Task statement
Rewrite the records starting at the line "The image size is (648, 223)." and ending at the end of the records, swapping "longitude" for "latitude" and keeping everything else the same. Omit the pictures.

(Rows from a screen grounding dataset)
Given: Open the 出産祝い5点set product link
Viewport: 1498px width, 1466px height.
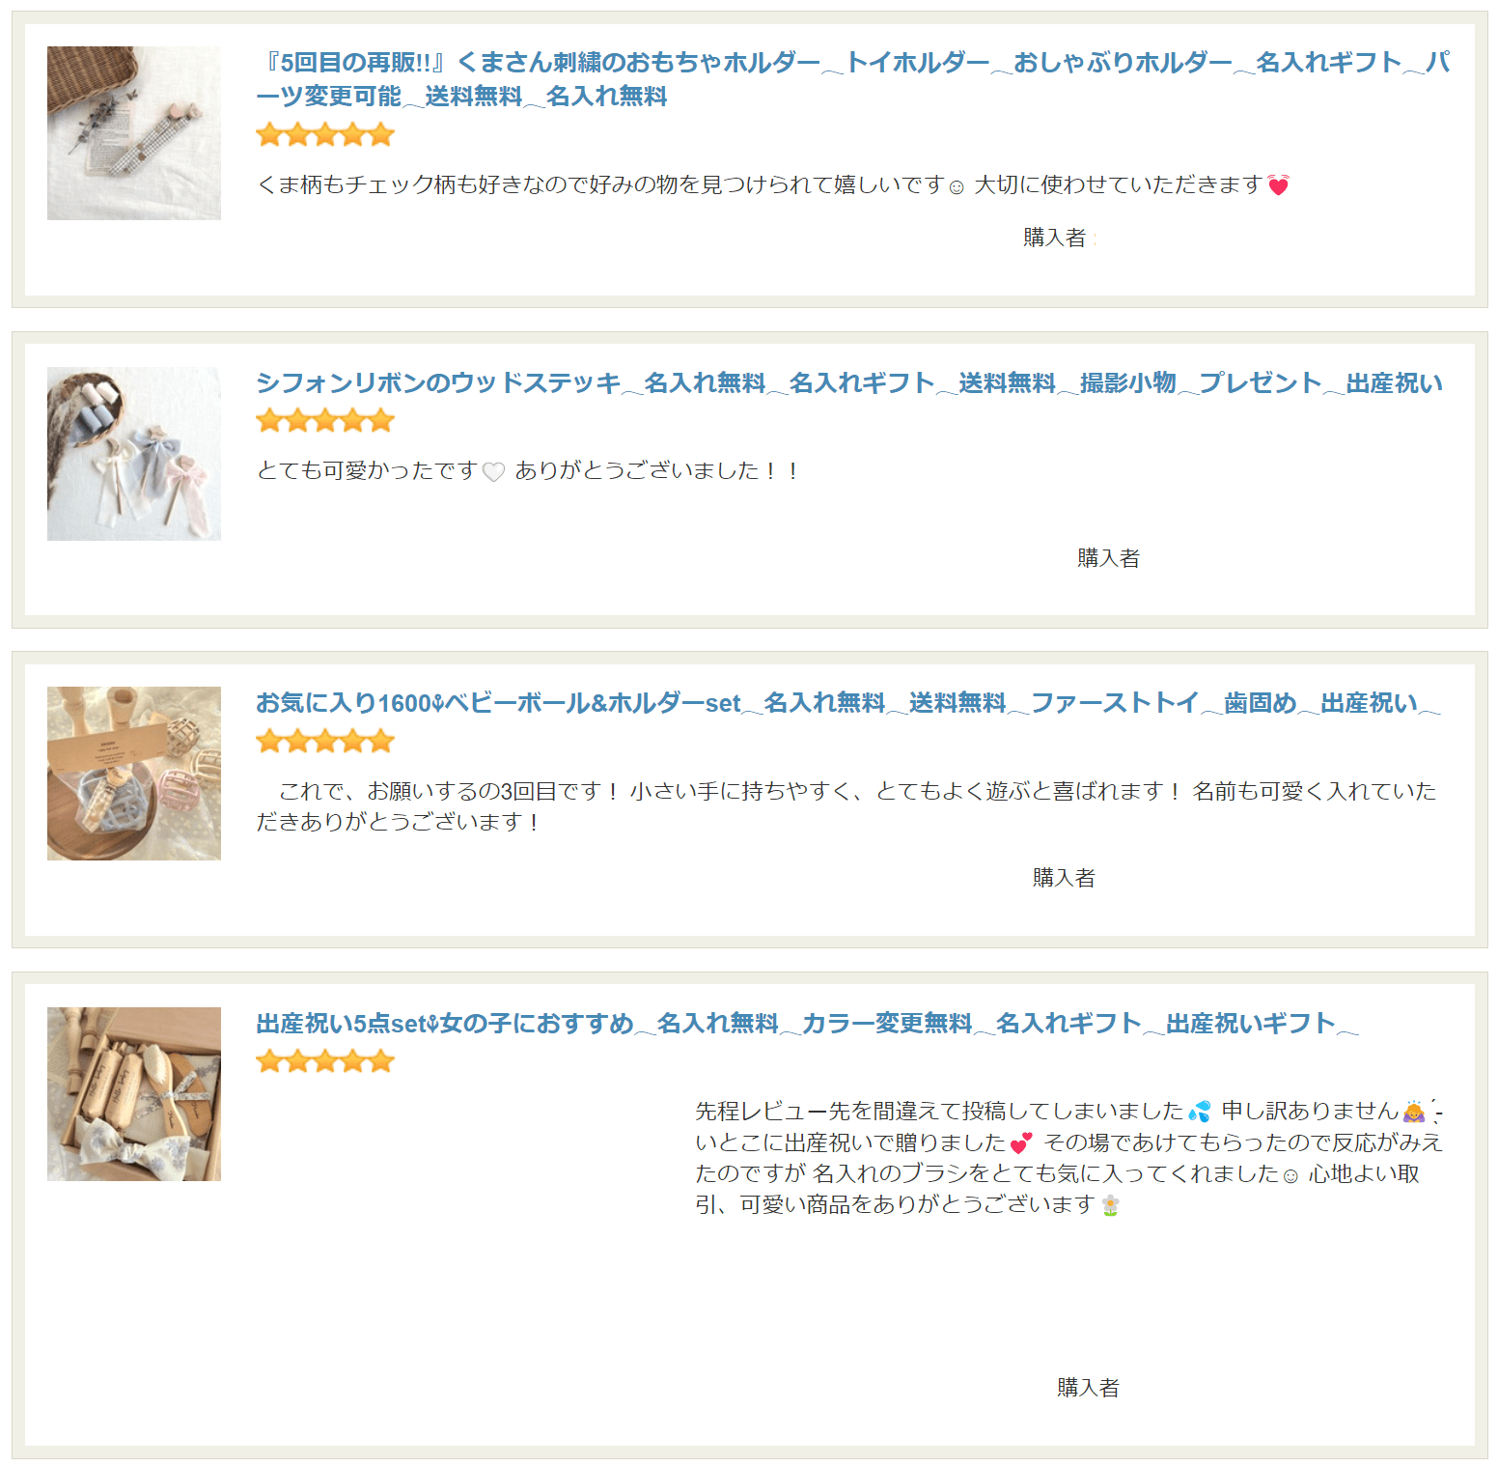Looking at the screenshot, I should click(807, 1024).
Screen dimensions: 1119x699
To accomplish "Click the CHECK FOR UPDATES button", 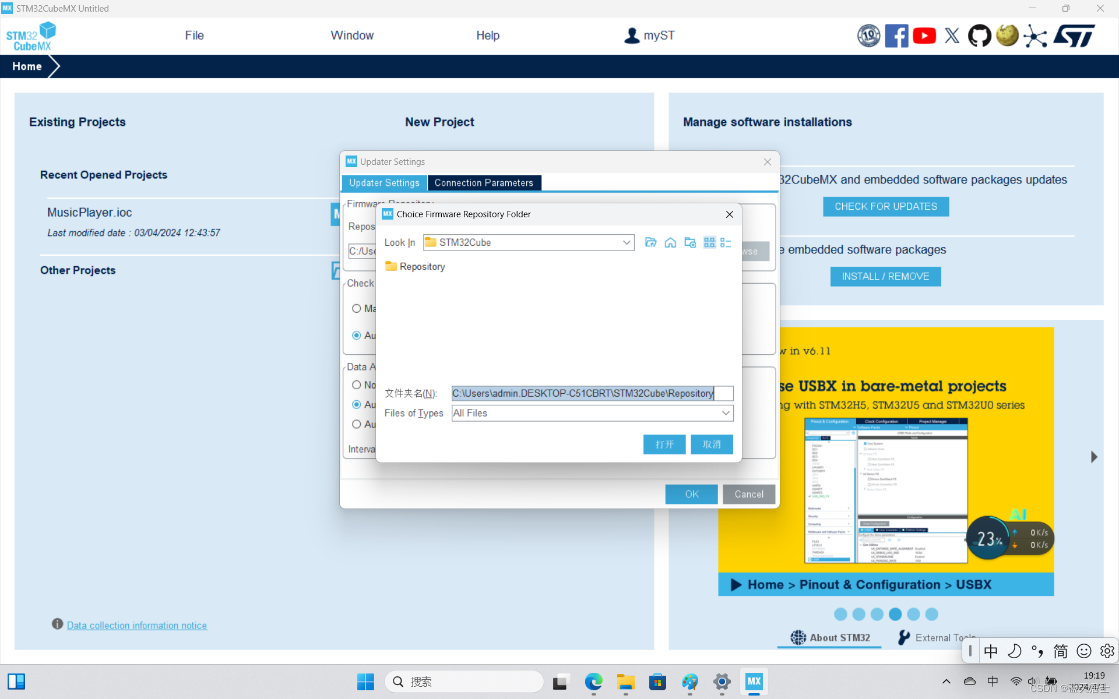I will pos(885,206).
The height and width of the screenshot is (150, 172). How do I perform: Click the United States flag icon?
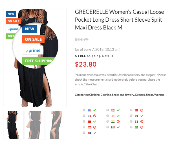(x=89, y=110)
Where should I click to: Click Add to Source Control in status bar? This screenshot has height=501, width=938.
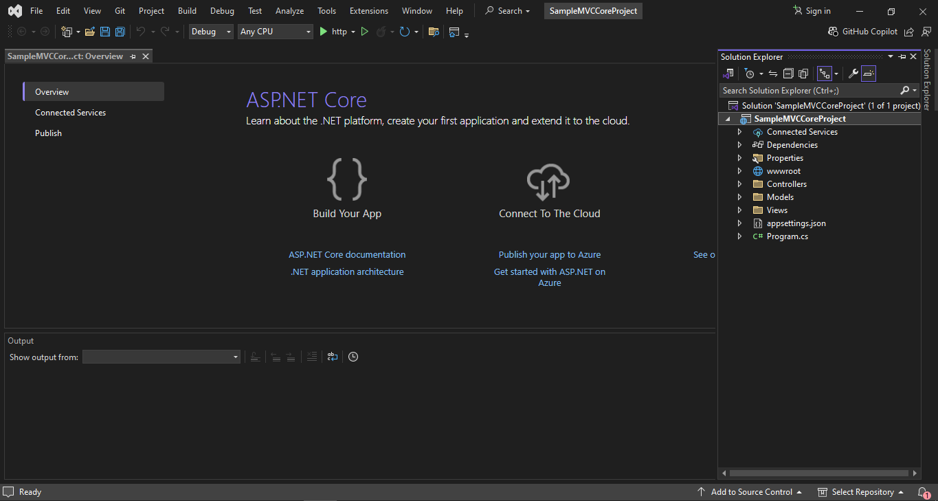(x=750, y=492)
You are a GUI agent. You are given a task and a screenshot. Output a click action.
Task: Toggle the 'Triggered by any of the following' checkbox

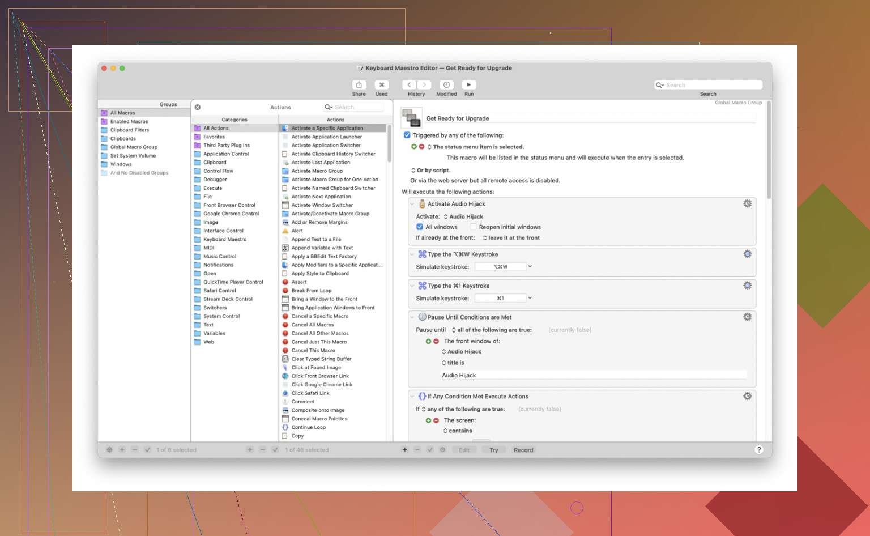pyautogui.click(x=407, y=135)
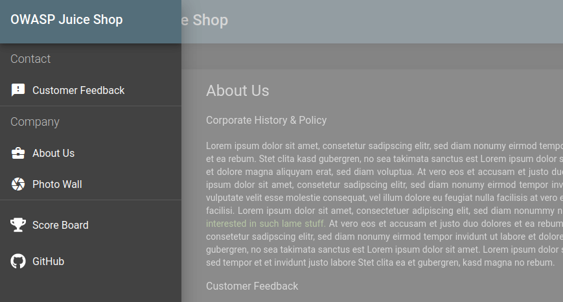Click the OWASP Juice Shop sidebar title

pyautogui.click(x=66, y=19)
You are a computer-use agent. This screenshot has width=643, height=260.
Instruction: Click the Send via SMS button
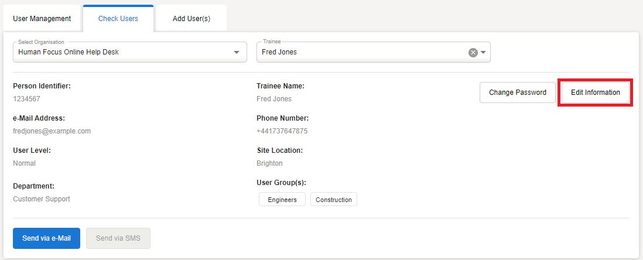click(x=118, y=238)
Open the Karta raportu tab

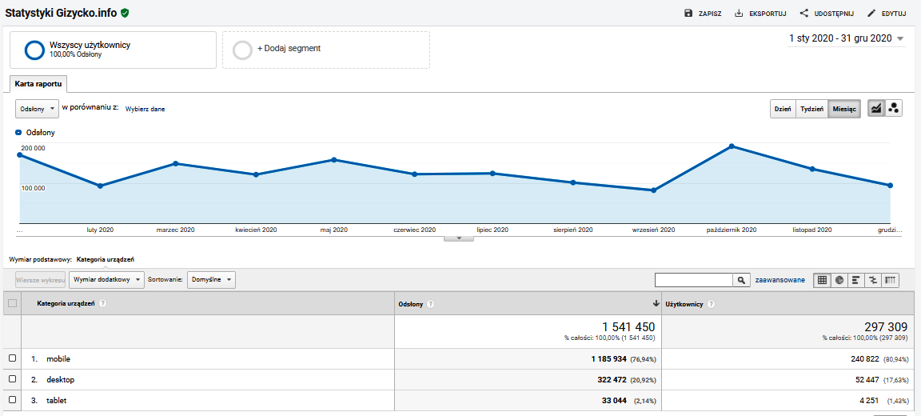[38, 83]
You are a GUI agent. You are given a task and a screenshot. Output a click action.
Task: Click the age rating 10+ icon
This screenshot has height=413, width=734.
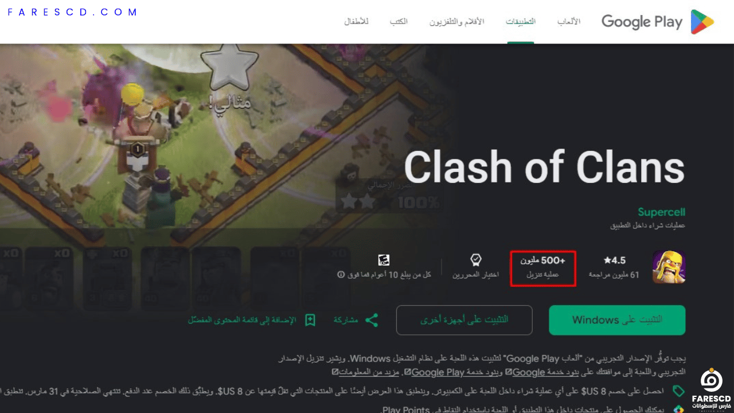(x=384, y=260)
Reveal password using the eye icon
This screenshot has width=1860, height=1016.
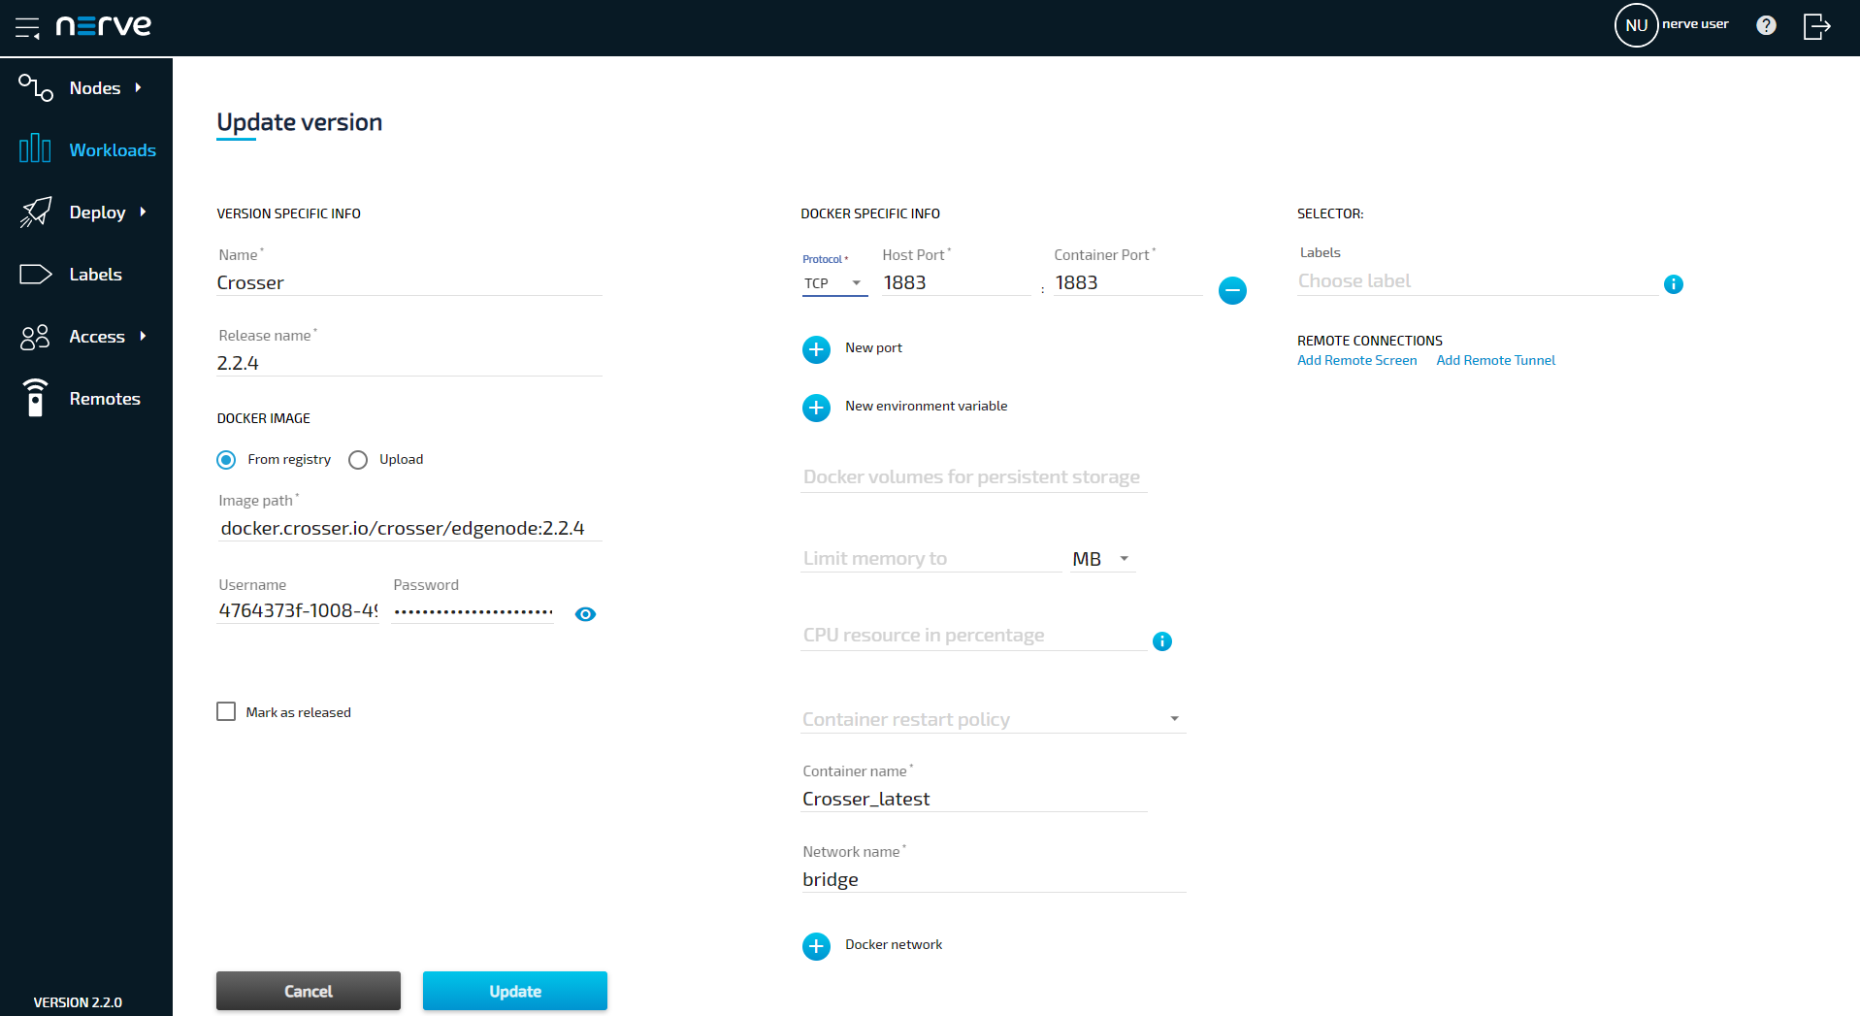coord(585,614)
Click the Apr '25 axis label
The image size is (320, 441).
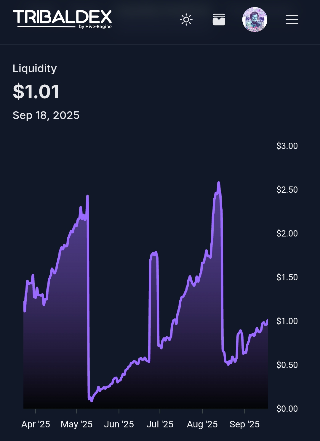[36, 424]
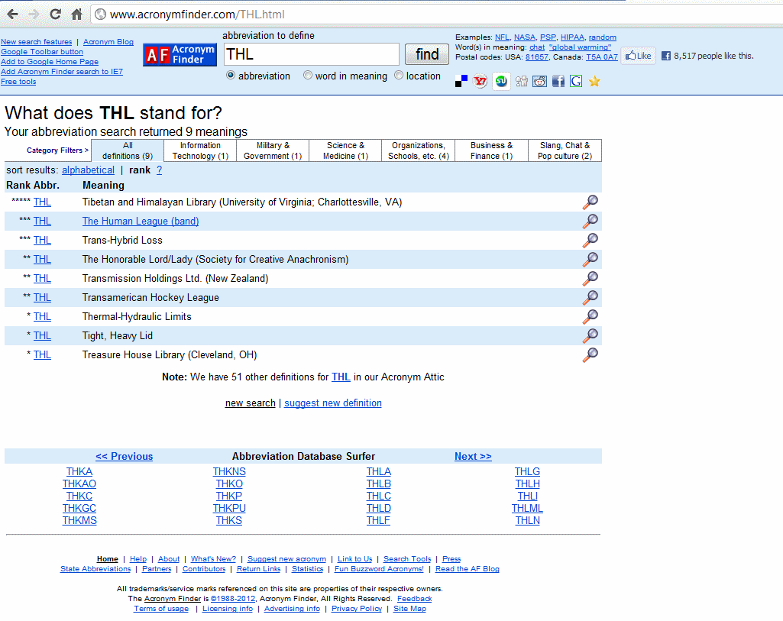Screen dimensions: 783x621
Task: Switch to Slang, Chat & Pop culture tab
Action: tap(565, 150)
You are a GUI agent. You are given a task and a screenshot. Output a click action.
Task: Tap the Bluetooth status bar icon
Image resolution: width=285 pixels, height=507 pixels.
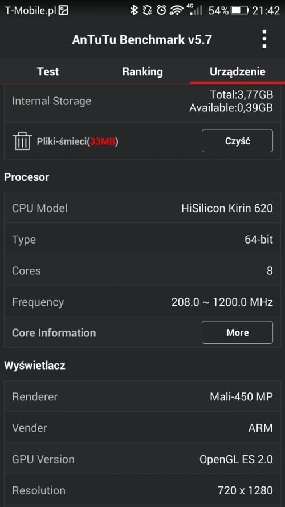[133, 10]
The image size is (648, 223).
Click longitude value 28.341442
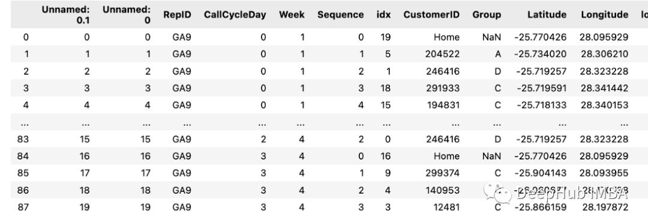pos(604,88)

Output of the exercise
The image size is (648, 223).
Click latitude value 28.341442
pos(604,88)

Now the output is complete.